WORK INSTRUCTION:
Set down word for word each line from the one containing "Where should I click to: Open" through the end of the records, both included. Do not copy any pictures.

===== DATA IN THIS EXERCISE =====

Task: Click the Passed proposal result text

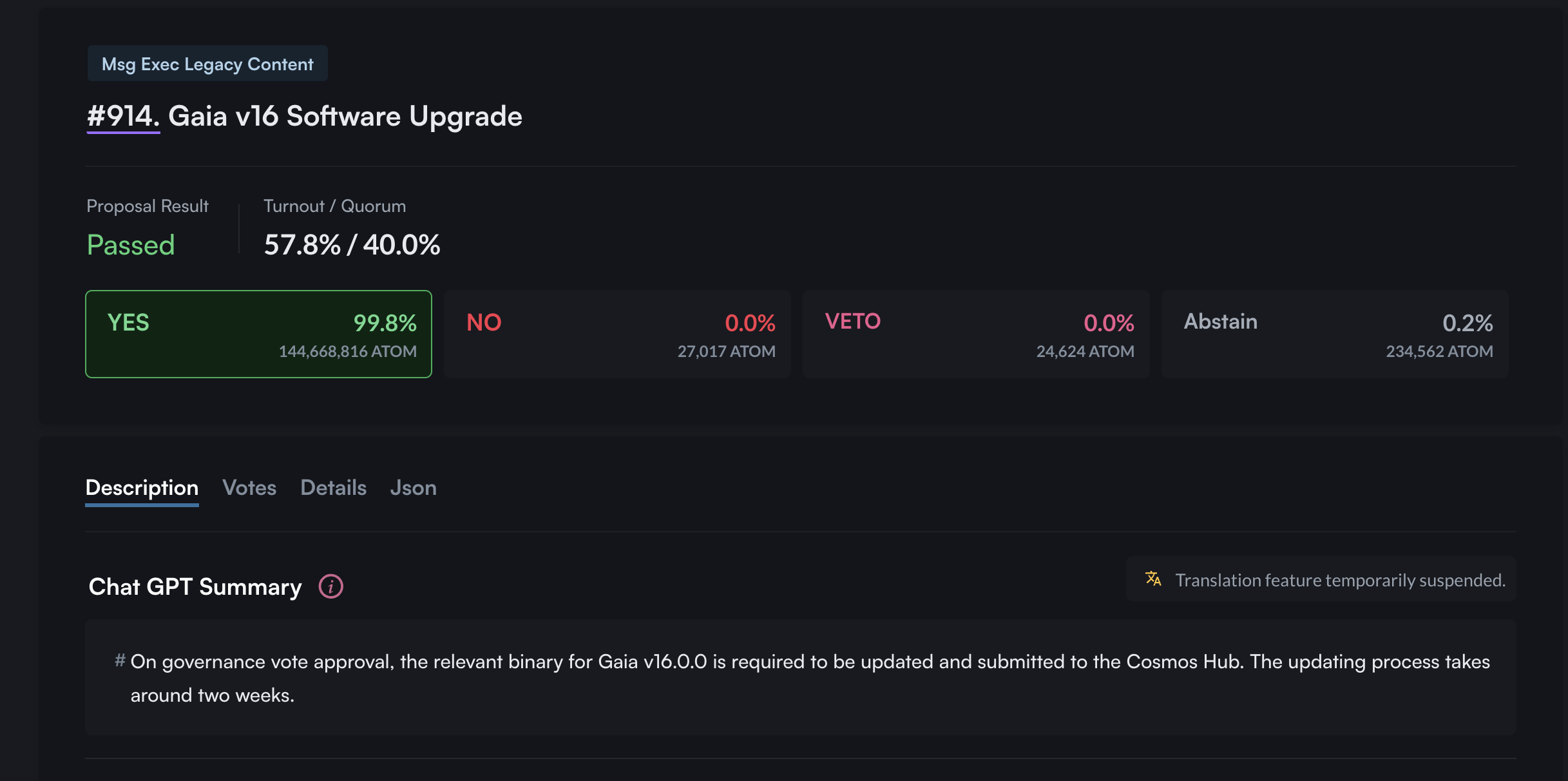Action: 131,245
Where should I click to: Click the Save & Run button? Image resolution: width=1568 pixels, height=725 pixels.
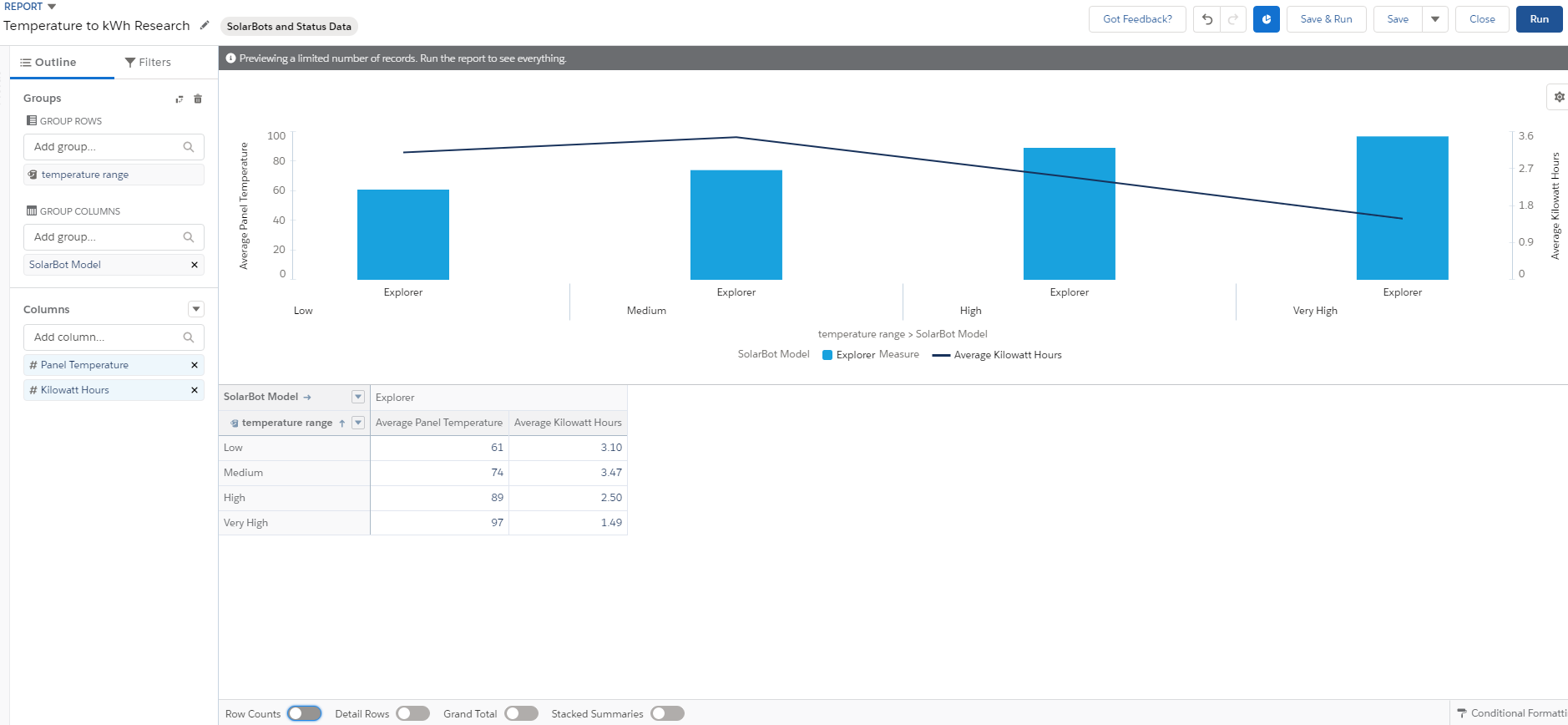[1326, 19]
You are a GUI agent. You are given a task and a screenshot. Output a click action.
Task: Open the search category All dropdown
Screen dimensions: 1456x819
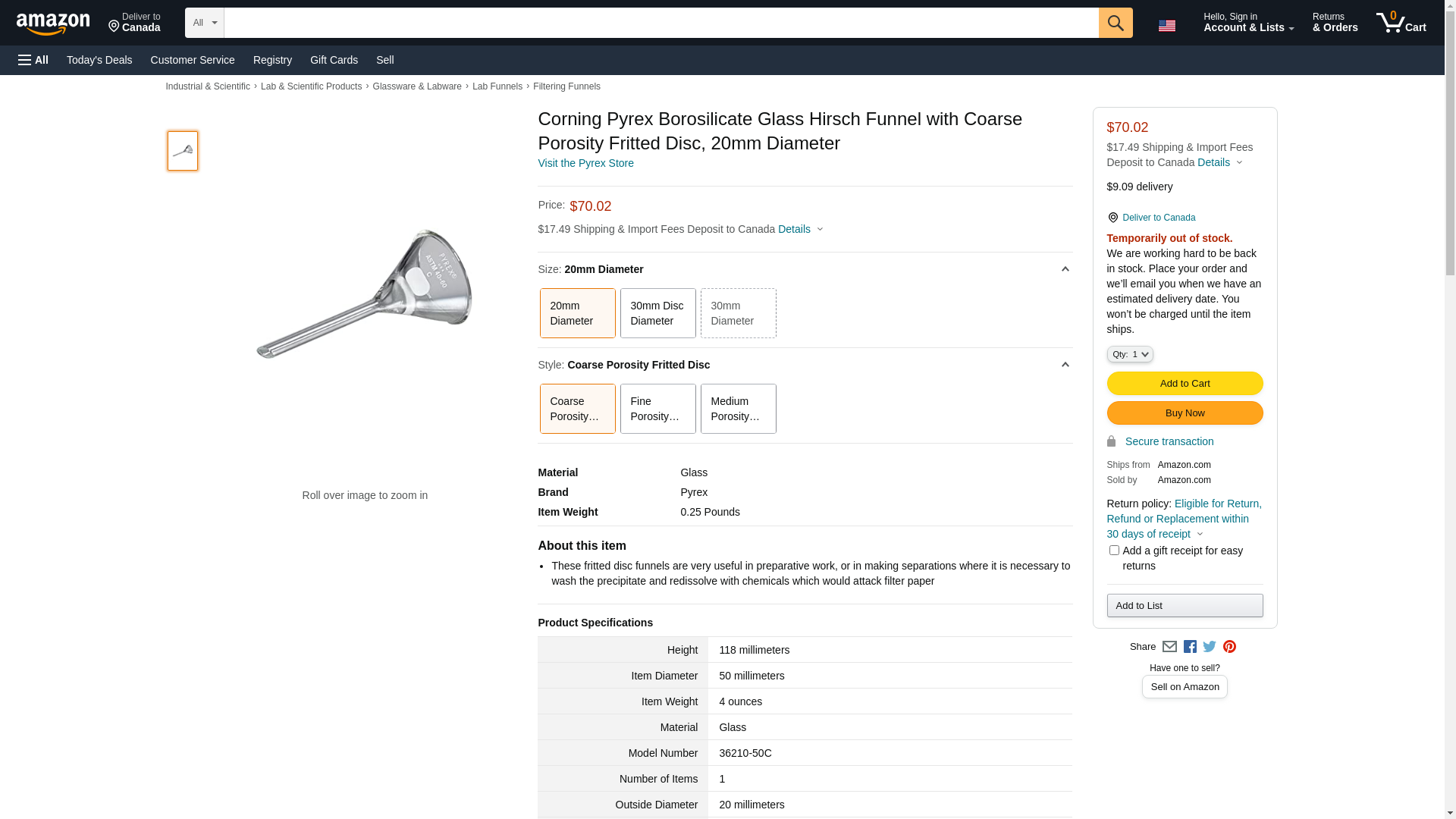coord(205,23)
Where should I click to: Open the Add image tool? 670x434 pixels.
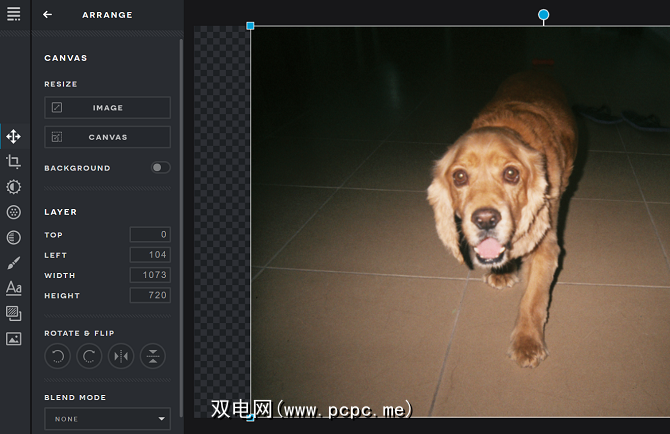pyautogui.click(x=14, y=339)
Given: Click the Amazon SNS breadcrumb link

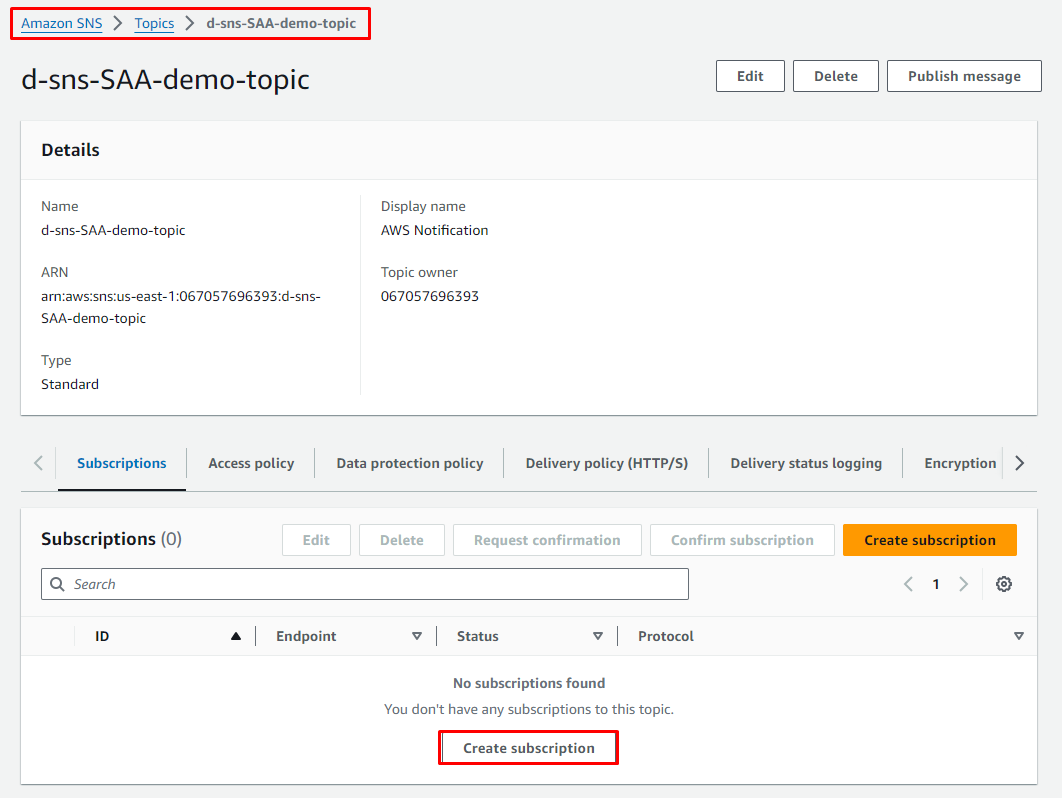Looking at the screenshot, I should point(62,24).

=====

SOLVED EXERCISE:
Where should I click to: Open the Add image tool? 670x434 pixels.
pyautogui.click(x=14, y=339)
Given: Click the Amazon SNS breadcrumb link

Looking at the screenshot, I should point(62,24).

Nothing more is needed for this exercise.